As well as putting new obligations on businesses collecting personal data, GDPR gives the individual significantly increased power to access information that’s held about them. Currently, a charge of £10 can be levied by a business faced with a Subject Access Request (SAR). That is being scrapped. Not only must the job be done free, it must be done within 30 days.

The foregoing is reassuring but not entirely. The ICO promises to play nice if we are all good boys and girls. Of course, 99% of us will be , but we will also be unsure if we have got this new beast under control until a test case occurs, at which point things could get messy.

Then there’s the law of unintended consequences which governments everywhere unfailingly pass. Smartpipe, a customer data intelligence specialist, has warned that the American technology giants could prove to be the first beneficiaries of GDPR, thanks to their sheer size.

European companies will be reliant on outside partners to create targeted ads and will need to obtain user consent each time they data-share. The US monsters do not have this constraint because they are not reliant on third parties.

Nice one guys! You have been trying to give control of data back to John and Janet T Public and, whoops, managed to do the precise opposite. Oh, but there’s more!

How will consumers use the new regulations, and that is ‘use’ in the unpleasant sense? There are predictions being kicked around that claims for misuse of personal data could exceed the £30 billion compensation for mis-selling of payment protection insurance. That figure applies to the UK alone.
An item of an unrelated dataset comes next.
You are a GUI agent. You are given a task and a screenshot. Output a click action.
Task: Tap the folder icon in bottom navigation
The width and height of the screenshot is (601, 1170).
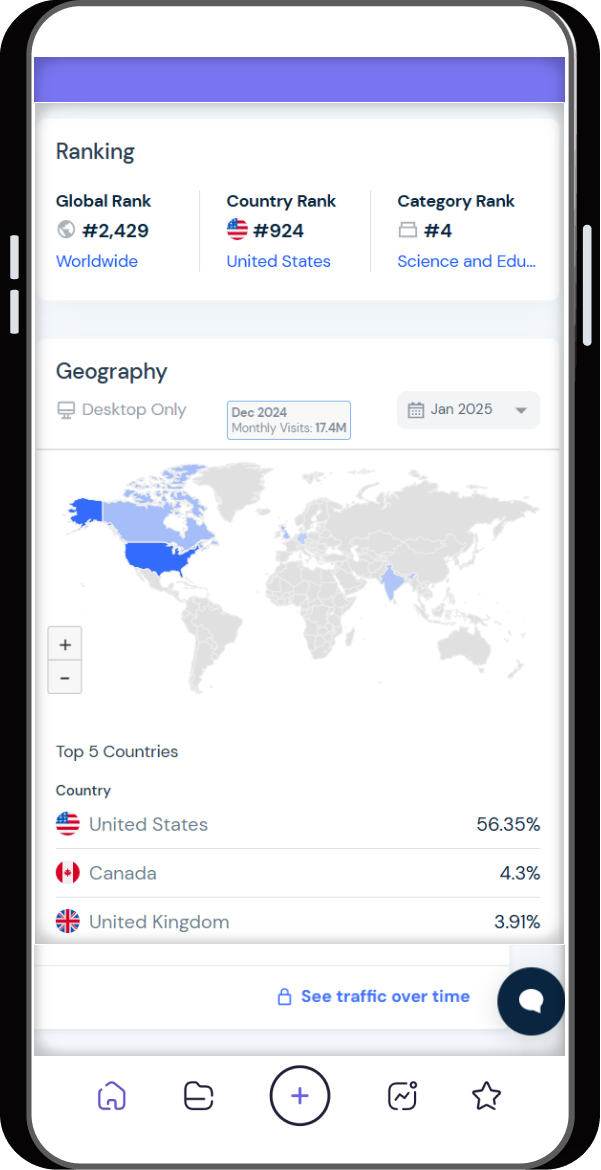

Presumably the rest of Europe would be proportionately aggrieved and legally entitled to the same extent.

The law firm, Collyer Bairstow, has suggested that customers could weaponise the new regulations by inundating organisations with requests for personal data from large groups of people. That could cripple them because they would be legally required to spend all their time dealing with non-productive actions. There is also a crowd-funded non-profit organisation called NOYB (None of Your Business) the purpose of which is to take consumer privacy cases to court under the new rules.
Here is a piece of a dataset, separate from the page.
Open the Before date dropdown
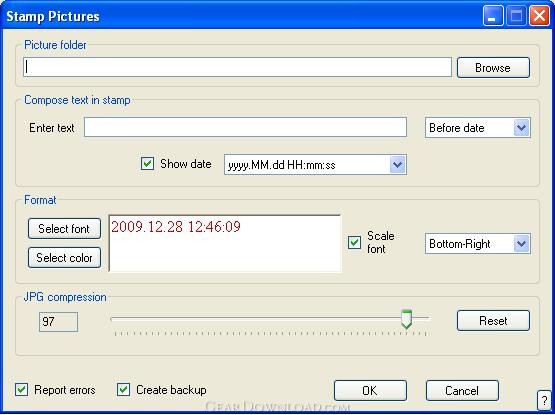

Anyone who has read Arthur Hailey’s book The Moneychangers (first published 1975) will know how it works and that story applied to a bank in one American city long, long before social media was even thought of.

Consider then the idea of a steadily increasing proportion of the billion Facebook members sharing their dislike of, let us say, a major international bank. Or for that matter, Facebook.

All who have has spent time on social media could instantly see how this might be turned from a small event with the benefit of local media coverage into a worldwide calamity for a major organisation. Plus of course it’s totally legal.

Right to confirmation

Everyone will have the right to confirmation that an organisation holds information about them, access to that information and other supplementary information. A virtue has been made of the fact that the mega corporations will have to give users more control over their data. Unfortunately, the same applies to small companies which don’t have the financial muscle to defend themselves as robustly as, say, Google.

Private individuals will have the right to have their personal data erased. This will apply where the purpose for which it was collected has ceased to exist, where consent is withdrawn, where the data was unlawfully processed (see above reference to Facebook in Belgium.)

For the small business there are a couple of rules of thumb: one, don’t just send virtuous signals, actually be virtuous; two, be open and state that when people give you personal detail, it’s going on your database; tell people that they can be erased from said database any time they like. I predict that some businesses will start putting that information in larger type, as in ‘hey look, we’re the good guys’.